** START OF Records **

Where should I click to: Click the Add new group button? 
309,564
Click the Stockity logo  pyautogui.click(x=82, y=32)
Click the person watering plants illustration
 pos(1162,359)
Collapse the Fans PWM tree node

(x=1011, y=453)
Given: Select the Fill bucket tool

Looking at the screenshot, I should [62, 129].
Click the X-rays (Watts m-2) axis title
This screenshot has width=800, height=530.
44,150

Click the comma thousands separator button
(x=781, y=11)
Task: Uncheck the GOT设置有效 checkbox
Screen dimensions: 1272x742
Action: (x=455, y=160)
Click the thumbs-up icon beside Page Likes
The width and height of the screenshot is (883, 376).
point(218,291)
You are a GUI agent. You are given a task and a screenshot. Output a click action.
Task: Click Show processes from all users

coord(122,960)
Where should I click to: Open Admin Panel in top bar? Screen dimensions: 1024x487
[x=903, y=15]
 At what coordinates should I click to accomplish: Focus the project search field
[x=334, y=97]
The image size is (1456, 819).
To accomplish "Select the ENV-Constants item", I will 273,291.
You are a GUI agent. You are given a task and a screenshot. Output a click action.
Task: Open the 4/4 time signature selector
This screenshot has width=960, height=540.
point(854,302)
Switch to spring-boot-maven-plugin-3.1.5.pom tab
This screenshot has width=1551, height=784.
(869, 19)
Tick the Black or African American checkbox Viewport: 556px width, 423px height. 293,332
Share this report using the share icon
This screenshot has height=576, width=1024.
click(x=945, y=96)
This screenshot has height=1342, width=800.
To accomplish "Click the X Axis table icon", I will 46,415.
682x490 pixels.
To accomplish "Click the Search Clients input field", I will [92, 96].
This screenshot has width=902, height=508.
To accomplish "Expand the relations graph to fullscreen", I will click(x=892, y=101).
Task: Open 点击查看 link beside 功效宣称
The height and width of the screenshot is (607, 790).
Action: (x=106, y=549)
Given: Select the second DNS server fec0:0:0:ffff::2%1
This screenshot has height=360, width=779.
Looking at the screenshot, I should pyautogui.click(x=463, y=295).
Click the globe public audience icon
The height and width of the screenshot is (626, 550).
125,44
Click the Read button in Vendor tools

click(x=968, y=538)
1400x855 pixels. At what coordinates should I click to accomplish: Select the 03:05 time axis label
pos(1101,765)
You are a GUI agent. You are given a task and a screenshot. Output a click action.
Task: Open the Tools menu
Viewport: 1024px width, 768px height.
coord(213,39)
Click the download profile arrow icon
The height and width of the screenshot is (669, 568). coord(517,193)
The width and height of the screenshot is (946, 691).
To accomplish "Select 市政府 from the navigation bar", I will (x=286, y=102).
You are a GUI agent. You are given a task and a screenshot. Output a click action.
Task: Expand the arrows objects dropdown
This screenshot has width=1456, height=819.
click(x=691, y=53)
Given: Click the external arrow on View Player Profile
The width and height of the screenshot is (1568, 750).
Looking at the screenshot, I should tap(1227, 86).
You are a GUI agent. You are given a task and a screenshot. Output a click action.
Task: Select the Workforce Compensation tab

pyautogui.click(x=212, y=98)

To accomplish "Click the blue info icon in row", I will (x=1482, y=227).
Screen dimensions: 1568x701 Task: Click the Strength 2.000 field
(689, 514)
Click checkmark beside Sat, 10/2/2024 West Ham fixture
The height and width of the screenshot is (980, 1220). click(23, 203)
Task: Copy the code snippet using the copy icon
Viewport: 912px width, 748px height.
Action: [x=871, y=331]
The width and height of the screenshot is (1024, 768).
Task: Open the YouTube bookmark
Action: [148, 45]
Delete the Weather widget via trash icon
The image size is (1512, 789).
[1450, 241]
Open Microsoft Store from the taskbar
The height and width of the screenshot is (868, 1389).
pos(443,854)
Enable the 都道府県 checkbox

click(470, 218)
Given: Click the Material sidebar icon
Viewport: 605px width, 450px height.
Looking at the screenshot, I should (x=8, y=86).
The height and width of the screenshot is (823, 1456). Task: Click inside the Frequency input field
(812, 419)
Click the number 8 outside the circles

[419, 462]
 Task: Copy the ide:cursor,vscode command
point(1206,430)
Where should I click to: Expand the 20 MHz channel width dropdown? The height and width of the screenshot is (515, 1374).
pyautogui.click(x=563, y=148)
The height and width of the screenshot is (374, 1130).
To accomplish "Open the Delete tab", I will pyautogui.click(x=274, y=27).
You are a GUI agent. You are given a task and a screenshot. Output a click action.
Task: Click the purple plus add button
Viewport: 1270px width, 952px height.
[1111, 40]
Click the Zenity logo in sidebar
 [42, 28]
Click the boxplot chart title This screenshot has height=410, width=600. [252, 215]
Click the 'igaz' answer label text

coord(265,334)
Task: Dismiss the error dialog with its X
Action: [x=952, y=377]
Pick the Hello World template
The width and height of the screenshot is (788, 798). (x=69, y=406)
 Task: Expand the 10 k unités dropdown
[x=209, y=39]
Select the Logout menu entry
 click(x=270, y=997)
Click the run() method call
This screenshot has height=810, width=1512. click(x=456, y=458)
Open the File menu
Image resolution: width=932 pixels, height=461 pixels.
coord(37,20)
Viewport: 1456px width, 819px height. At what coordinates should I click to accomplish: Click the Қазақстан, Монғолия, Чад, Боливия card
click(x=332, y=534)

** END OF Records **

Rewrite the rows above as a JSON list of strings, with one string per line and blank lines left out.

[
  "Where should I click to: Click the Add new group button? ",
  "309,564",
  "Click the Stockity logo  pyautogui.click(x=82, y=32)",
  "Click the person watering plants illustration",
  " pos(1162,359)",
  "Collapse the Fans PWM tree node",
  "(x=1011, y=453)",
  "Given: Select the Fill bucket tool",
  "Looking at the screenshot, I should [62, 129].",
  "Click the X-rays (Watts m-2) axis title",
  "This screenshot has width=800, height=530.",
  "44,150",
  "Click the comma thousands separator button",
  "(x=781, y=11)",
  "Task: Uncheck the GOT设置有效 checkbox",
  "Screen dimensions: 1272x742",
  "Action: (x=455, y=160)",
  "Click the thumbs-up icon beside Page Likes",
  "The width and height of the screenshot is (883, 376).",
  "point(218,291)",
  "You are a GUI agent. You are given a task and a screenshot. Output a click action.",
  "Task: Click Show processes from all users",
  "coord(122,960)",
  "Where should I click to: Open Admin Panel in top bar? Screen dimensions: 1024x487",
  "[x=903, y=15]",
  " At what coordinates should I click to accomplish: Focus the project search field",
  "[x=334, y=97]",
  "The image size is (1456, 819).",
  "To accomplish \"Select the ENV-Constants item\", I will 273,291.",
  "You are a GUI agent. You are given a task and a screenshot. Output a click action.",
  "Task: Open the 4/4 time signature selector",
  "This screenshot has width=960, height=540.",
  "point(854,302)",
  "Switch to spring-boot-maven-plugin-3.1.5.pom tab",
  "This screenshot has width=1551, height=784.",
  "(869, 19)",
  "Tick the Black or African American checkbox Viewport: 556px width, 423px height. 293,332",
  "Share this report using the share icon",
  "This screenshot has height=576, width=1024.",
  "click(x=945, y=96)",
  "This screenshot has height=1342, width=800.",
  "To accomplish \"Click the X Axis table icon\", I will 46,415.",
  "682x490 pixels.",
  "To accomplish \"Click the Search Clients input field\", I will [92, 96].",
  "This screenshot has width=902, height=508.",
  "To accomplish \"Expand the relations graph to fullscreen\", I will click(x=892, y=101).",
  "Task: Open 点击查看 link beside 功效宣称",
  "The height and width of the screenshot is (607, 790).",
  "Action: (x=106, y=549)",
  "Given: Select the second DNS server fec0:0:0:ffff::2%1",
  "This screenshot has height=360, width=779.",
  "Looking at the screenshot, I should pyautogui.click(x=463, y=295).",
  "Click the globe public audience icon",
  "The height and width of the screenshot is (626, 550).",
  "125,44",
  "Click the Read button in Vendor tools",
  "click(x=968, y=538)",
  "1400x855 pixels. At what coordinates should I click to accomplish: Select the 03:05 time axis label",
  "pos(1101,765)",
  "You are a GUI agent. You are given a task and a screenshot. Output a click action.",
  "Task: Open the Tools menu",
  "Viewport: 1024px width, 768px height.",
  "coord(213,39)",
  "Click the download profile arrow icon",
  "The height and width of the screenshot is (669, 568). coord(517,193)",
  "The width and height of the screenshot is (946, 691).",
  "To accomplish \"Select 市政府 from the navigation bar\", I will (x=286, y=102).",
  "You are a GUI agent. You are given a task and a screenshot. Output a click action.",
  "Task: Expand the arrows objects dropdown",
  "This screenshot has width=1456, height=819.",
  "click(x=691, y=53)",
  "Given: Click the external arrow on View Player Profile",
  "The width and height of the screenshot is (1568, 750).",
  "Looking at the screenshot, I should tap(1227, 86).",
  "You are a GUI agent. You are given a task and a screenshot. Output a click action.",
  "Task: Select the Workforce Compensation tab",
  "pyautogui.click(x=212, y=98)",
  "To accomplish \"Click the blue info icon in row\", I will (x=1482, y=227).",
  "Screen dimensions: 1568x701 Task: Click the Strength 2.000 field",
  "(689, 514)",
  "Click checkmark beside Sat, 10/2/2024 West Ham fixture",
  "The height and width of the screenshot is (980, 1220). click(23, 203)",
  "Task: Copy the code snippet using the copy icon",
  "Viewport: 912px width, 748px height.",
  "Action: [x=871, y=331]",
  "The width and height of the screenshot is (1024, 768).",
  "Task: Open the YouTube bookmark",
  "Action: [148, 45]",
  "Delete the Weather widget via trash icon",
  "The image size is (1512, 789).",
  "[1450, 241]",
  "Open Microsoft Store from the taskbar",
  "The height and width of the screenshot is (868, 1389).",
  "pos(443,854)",
  "Enable the 都道府県 checkbox",
  "click(470, 218)",
  "Given: Click the Material sidebar icon",
  "Viewport: 605px width, 450px height.",
  "Looking at the screenshot, I should (x=8, y=86).",
  "The height and width of the screenshot is (823, 1456). Task: Click inside the Frequency input field",
  "(812, 419)",
  "Click the number 8 outside the circles",
  "[419, 462]",
  " Task: Copy the ide:cursor,vscode command",
  "point(1206,430)",
  "Where should I click to: Expand the 20 MHz channel width dropdown? The height and width of the screenshot is (515, 1374).",
  "pyautogui.click(x=563, y=148)",
  "The height and width of the screenshot is (374, 1130).",
  "To accomplish \"Open the Delete tab\", I will pyautogui.click(x=274, y=27).",
  "You are a GUI agent. You are given a task and a screenshot. Output a click action.",
  "Task: Click the purple plus add button",
  "Viewport: 1270px width, 952px height.",
  "[1111, 40]",
  "Click the Zenity logo in sidebar",
  " [42, 28]",
  "Click the boxplot chart title This screenshot has height=410, width=600. [252, 215]",
  "Click the 'igaz' answer label text",
  "coord(265,334)",
  "Task: Dismiss the error dialog with its X",
  "Action: [x=952, y=377]",
  "Pick the Hello World template",
  "The width and height of the screenshot is (788, 798). (x=69, y=406)",
  " Task: Expand the 10 k unités dropdown",
  "[x=209, y=39]",
  "Select the Logout menu entry",
  " click(x=270, y=997)",
  "Click the run() method call",
  "This screenshot has height=810, width=1512. click(x=456, y=458)",
  "Open the File menu",
  "Image resolution: width=932 pixels, height=461 pixels.",
  "coord(37,20)",
  "Viewport: 1456px width, 819px height. At what coordinates should I click to accomplish: Click the Қазақстан, Монғолия, Чад, Боливия card",
  "click(x=332, y=534)"
]